The Use Case:
Store versions of Large Datasets (CSV/Snowflake Tables) and query across versions
DeltaLake says that unless we run vacuum command we retain historical information in a DeltaTable. And Log files are deleted every 30 days. Here
And Additional Documentation states that we need both the log files and DataFiles to time travel. here
Does this imply that we can only time travel 30 days?
But isn't Delta a file format?
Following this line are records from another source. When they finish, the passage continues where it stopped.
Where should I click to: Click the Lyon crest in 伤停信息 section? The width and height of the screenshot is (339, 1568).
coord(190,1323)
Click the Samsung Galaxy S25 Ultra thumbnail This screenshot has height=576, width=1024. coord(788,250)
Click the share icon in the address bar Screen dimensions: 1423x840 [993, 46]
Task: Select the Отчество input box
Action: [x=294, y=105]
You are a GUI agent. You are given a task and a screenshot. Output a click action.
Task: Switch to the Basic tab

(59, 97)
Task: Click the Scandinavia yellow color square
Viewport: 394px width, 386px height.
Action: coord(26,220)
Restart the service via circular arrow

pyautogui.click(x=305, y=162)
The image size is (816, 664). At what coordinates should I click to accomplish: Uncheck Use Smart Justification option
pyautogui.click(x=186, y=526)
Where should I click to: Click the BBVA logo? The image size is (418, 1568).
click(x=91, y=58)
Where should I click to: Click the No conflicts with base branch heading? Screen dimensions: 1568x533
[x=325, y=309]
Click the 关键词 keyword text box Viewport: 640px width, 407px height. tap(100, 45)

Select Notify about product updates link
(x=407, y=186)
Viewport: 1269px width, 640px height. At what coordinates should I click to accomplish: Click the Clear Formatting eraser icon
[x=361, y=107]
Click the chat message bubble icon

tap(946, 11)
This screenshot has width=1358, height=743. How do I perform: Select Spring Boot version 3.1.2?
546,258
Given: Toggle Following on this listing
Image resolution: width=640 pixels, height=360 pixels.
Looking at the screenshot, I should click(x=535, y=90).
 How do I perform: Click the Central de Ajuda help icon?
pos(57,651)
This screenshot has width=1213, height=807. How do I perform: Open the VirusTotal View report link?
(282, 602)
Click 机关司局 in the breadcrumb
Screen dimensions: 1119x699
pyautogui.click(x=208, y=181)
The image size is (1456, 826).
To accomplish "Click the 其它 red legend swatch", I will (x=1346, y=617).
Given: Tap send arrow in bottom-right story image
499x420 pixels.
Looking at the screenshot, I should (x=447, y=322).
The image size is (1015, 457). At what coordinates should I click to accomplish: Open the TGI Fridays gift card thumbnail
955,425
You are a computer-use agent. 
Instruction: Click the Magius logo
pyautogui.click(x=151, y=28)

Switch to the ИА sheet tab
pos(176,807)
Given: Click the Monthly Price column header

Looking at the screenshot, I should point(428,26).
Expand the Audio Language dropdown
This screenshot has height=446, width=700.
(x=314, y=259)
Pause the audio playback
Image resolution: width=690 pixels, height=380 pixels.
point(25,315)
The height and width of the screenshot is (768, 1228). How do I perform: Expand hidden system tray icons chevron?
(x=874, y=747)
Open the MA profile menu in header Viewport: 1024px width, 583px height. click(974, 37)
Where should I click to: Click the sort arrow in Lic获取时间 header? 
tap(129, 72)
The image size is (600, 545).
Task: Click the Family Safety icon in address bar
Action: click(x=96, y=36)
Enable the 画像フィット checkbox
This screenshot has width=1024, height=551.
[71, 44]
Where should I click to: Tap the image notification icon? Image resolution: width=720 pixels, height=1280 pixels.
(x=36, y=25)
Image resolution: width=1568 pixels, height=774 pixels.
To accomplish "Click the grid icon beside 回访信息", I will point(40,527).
How would it automatically delete it's logs?
If yes, what are the other open source versions that can solve querying across dataset versions.?
Just set the data and log retention settings to a very long period.
alter table delta.`/path/to/table` set TBLPROPERTIES ('delta.logRetentionDuration'='interval 36500000 days', 'delta.deletedFileRetentionDuration'='interval 36500000 days')
spark.sql("alter table delta.`{table_path}` set TBLPROPERTIES ("
"'delta.logRetentionDuration'='interval {log_retention_days} days', "
"'delta.deletedFileRetentionDuration'='interval {data_rentention_days} days');".format(
table_path="path/to/table",
log_retention_days=36000000,
data_rentention_days=36000000))
Databricks has open sourced deltalake project in Apr'2018 (Open source deltalake project still to get some functionalities like data skipping etc) Details: Deltalake, Docs, Github Repo
Delta is not file format - it is storage layer on top of parquet & metadata (in json format) files.
It doesn't delete files automatically. Vacuum operation should be performed to delete older & not referenced (not active) file.
So without running 'vacuum' operation, you can time travel infinitely as all data would be available. On other hand, if you perform 'vacuum' with 30 days retention, you can access last 30 days data.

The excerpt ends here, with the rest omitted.